Minimize AWS egress costs by:
- Caching content in CloudFront to reduce outbound data transfer charges
- Architecting applications to keep data transfers within a single AWS region
- Using private IPs instead of public or elastic IPv4/IPv6 addresses
- Implementing proper tagging to track service usage accurately
32. How do you investigate a spike in EC2 costs?
To investigate unexpected EC2 cost increases:
- Enable EC2 resource-level data at hourly granularity in Cost Explorer for the past 14 days
- Use hourly granularity to pinpoint exactly when the variance started
- Group costs by resource to identify which specific EC2 instance is causing the spike
- Analyze if the spike resulted from actual architectural changes or represents an anomaly
33. How do you migrate a monolith to microservices in AWS?
The migration process consists of these key steps:
- Decompose monoliths into microservices using AWS decomposition patterns
- Containerize the new microservices using AWS Fargate for serverless Docker deployment
- Use Amazon ECS for Docker container orchestration
- Implement CI/CD pipelines for deployment automation
- Set up load balancing to distribute workload between containers
34. How do you set up a data lake on AWS?
Setting up an AWS data lake involves:
- Registering an Amazon S3 path as the root location
- Creating a database in the AWS Glue Data Catalog to store metadata
- Granting appropriate data location permissions
- Using Lake Formation blueprints to create workflows for data ingestion
- Configuring querying capabilities through Amazon Athena
35. How do you monitor and alert for cost overruns?
Monitor cost overruns by:
- Setting up AWS Budgets with custom thresholds for different services
- Configuring budget actions that automatically apply IAM policies when thresholds are breached
- Implementing AWS Cost Anomaly Detection to identify unusual spending patterns
- Setting up Amazon SNS notifications for immediate alerts
36. How do you use AWS Budgets and Cost Explorer?
AWS Budgets allows you to:
- Create cost, usage, RI utilization, and Savings Plans budgets
- Set up notifications when you exceed or are forecasted to exceed budgeted amounts
- Configure automated actions based on budget thresholds
Meanwhile, Cost Explorer helps you:
- View and analyze cost data for up to 13 months
- Forecast spending for the next 12 months
- Generate reports for cost optimization recommendations
Want to confidently crack your next AWS interview?

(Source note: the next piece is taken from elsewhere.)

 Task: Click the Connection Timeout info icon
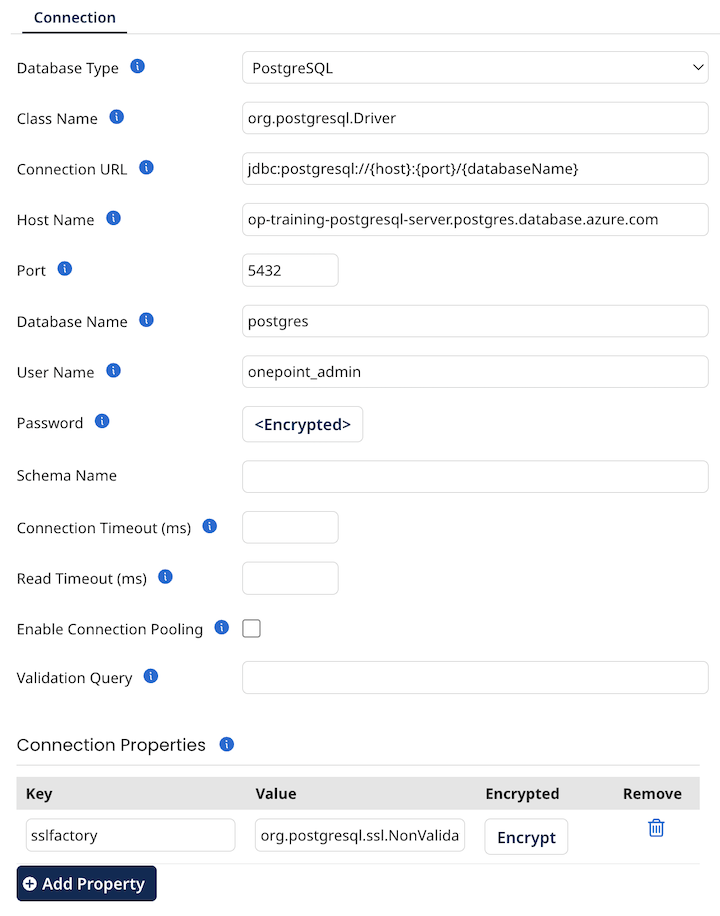[208, 526]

GUVI’s AWS Fundamentals Course offers in-depth training on core AWS services, real-time use cases, and practical hands-on labs—making it ideal for beginners and professionals aiming for cloud roles and certifications.
Concluding Thoughts…
Mastering these AWS interview questions undoubtedly gives you a competitive edge in the cloud computing job market. The questions covered here—from basic concepts for freshers to complex architectural decisions for experienced professionals—provide a comprehensive preparation framework.
Remember, AWS expertise extends beyond theoretical knowledge. Practical understanding of services like EC2, S3, Lambda, and DynamoDB demonstrates your ability to design, implement, and troubleshoot cloud solutions. Therefore, approach your AWS interview preparation methodically.
Focus first on fundamentals before progressing to more complex topics like the Well-Architected Framework and distributed system design. During the interview, emphasize both your technical knowledge and problem-solving approach when addressing scenario-based questions. Good Luck!